Traditionelle Kernthematik der Sozialgeographie ist die Beziehung von Gesellschaft und dem Untersuchungsgegenstand Raum. Die deutschsprachige Sozialgeographie ähnelt in ihren Anfängen somit der traditionellen kulturgeographischen Forschung angloamerikanischer Prägung. Insgesamt existieren vor allem drei Fragestellungen:
Die Ursprünge der Sozialgeographie sind in Frankreich in der zweiten Hälfte des 19. Jahrhunderts zu finden und gehen auf die Le Play-Schule (Pierre Guilleaume Fréderic Le Play) und den Geographen Élisée Reclus zurück. Erstmals benutzt wurde der Begriff der géographie sociale bei einer Besprechung von Reclus erstem Band der Nouvelle géographie universelle (1911) von Paul de Rousiers, einem Mitglied der Le Play-Schule.

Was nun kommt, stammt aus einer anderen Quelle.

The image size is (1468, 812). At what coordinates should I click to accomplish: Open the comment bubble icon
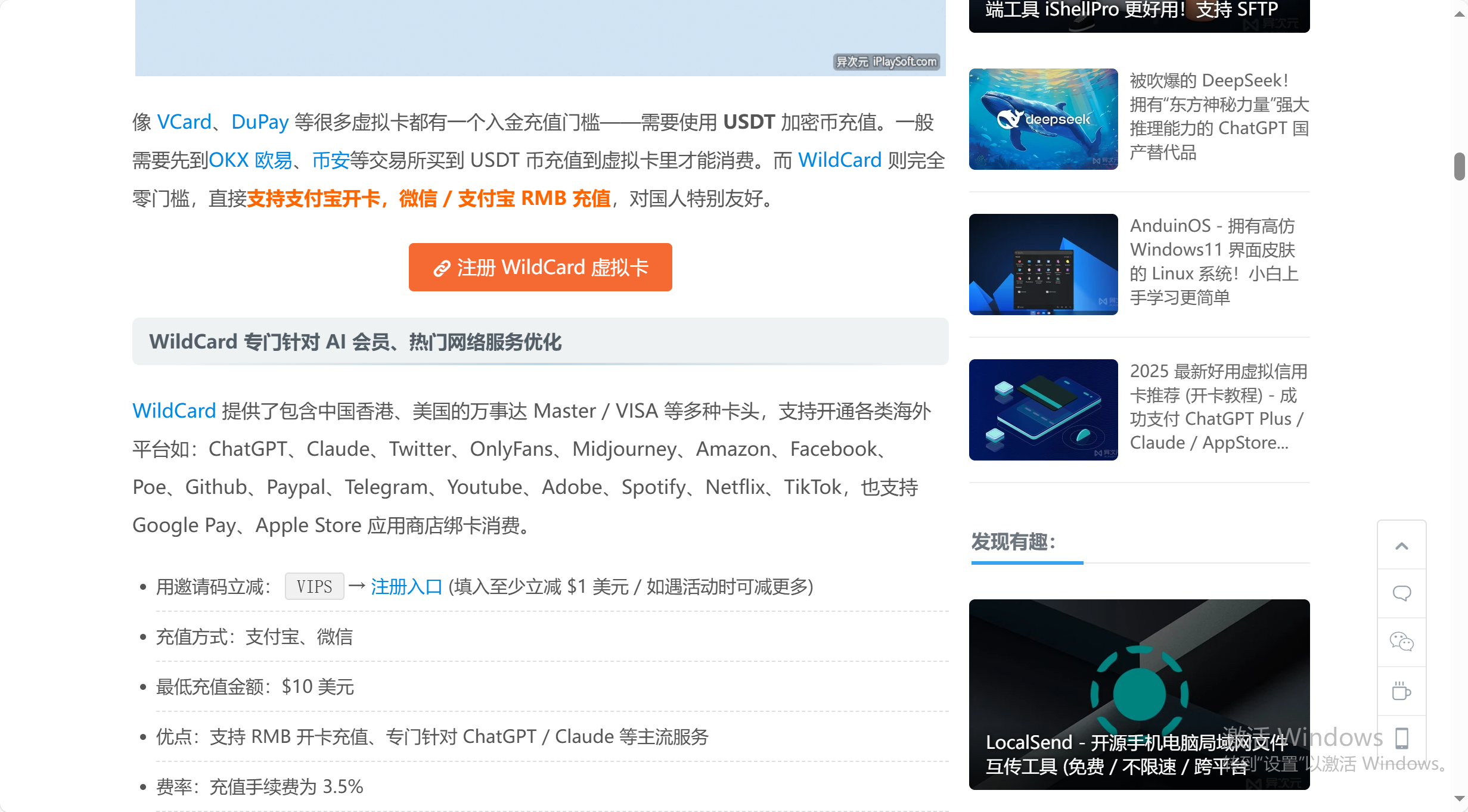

Reclus übernahm diesen Begriff.
Das Aufkommen der Sozialgeographie wurde maßgeblich durch die industrielle Revolution mit begünstigt. Durch den damit verbundenen Verstädterungsprozess kam es zu einer räumlichen Konzentration der Bevölkerung. Durch den damit verbundenen Berufswechsel aus der Landwirtschaft in industrielle Berufe innerhalb einer Fabrik kommt es zu einer sozialen Konzentration.

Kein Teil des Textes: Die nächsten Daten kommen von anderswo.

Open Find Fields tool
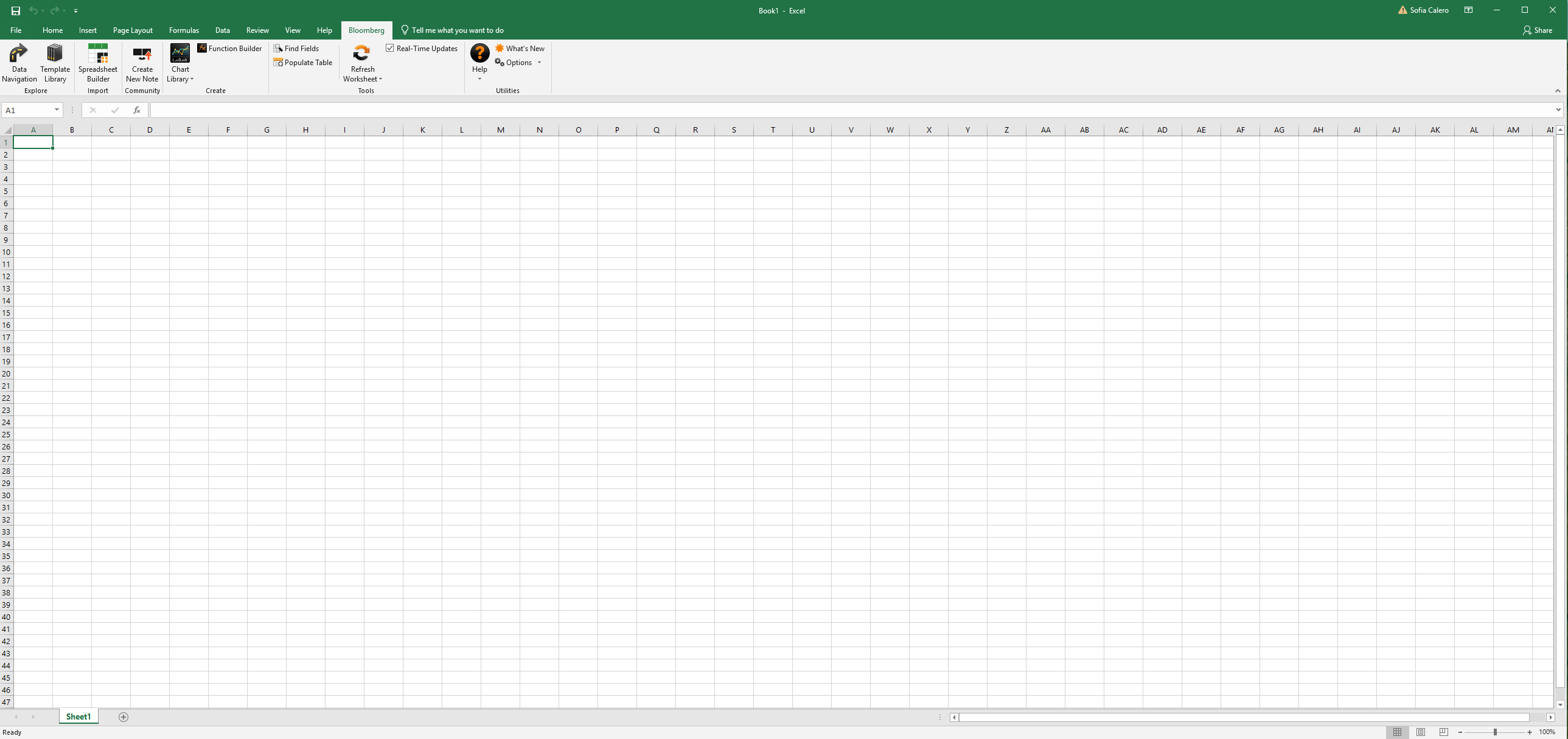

Die deutschsprachige Sozialgeographie war lange Zeit – wie die Geographie allgemein – von geodeterministischen Vorstellungen geprägt. Der Naturraum wurde so zur Determinante und zum sozialen Wirkfaktor. Als wichtiger Vertreter muss Friedrich Ratzel (1844–1904) genannt werden, der den Naturdeterminismus in der Sozialgeographie verankerte. Dieser legte den Grundstein für die spätere Blut-und-Boden-Ideologie der nationalsozialistischen Politik im Dritten Reich: Für einen Boden kann es auch nur ein Volk geben.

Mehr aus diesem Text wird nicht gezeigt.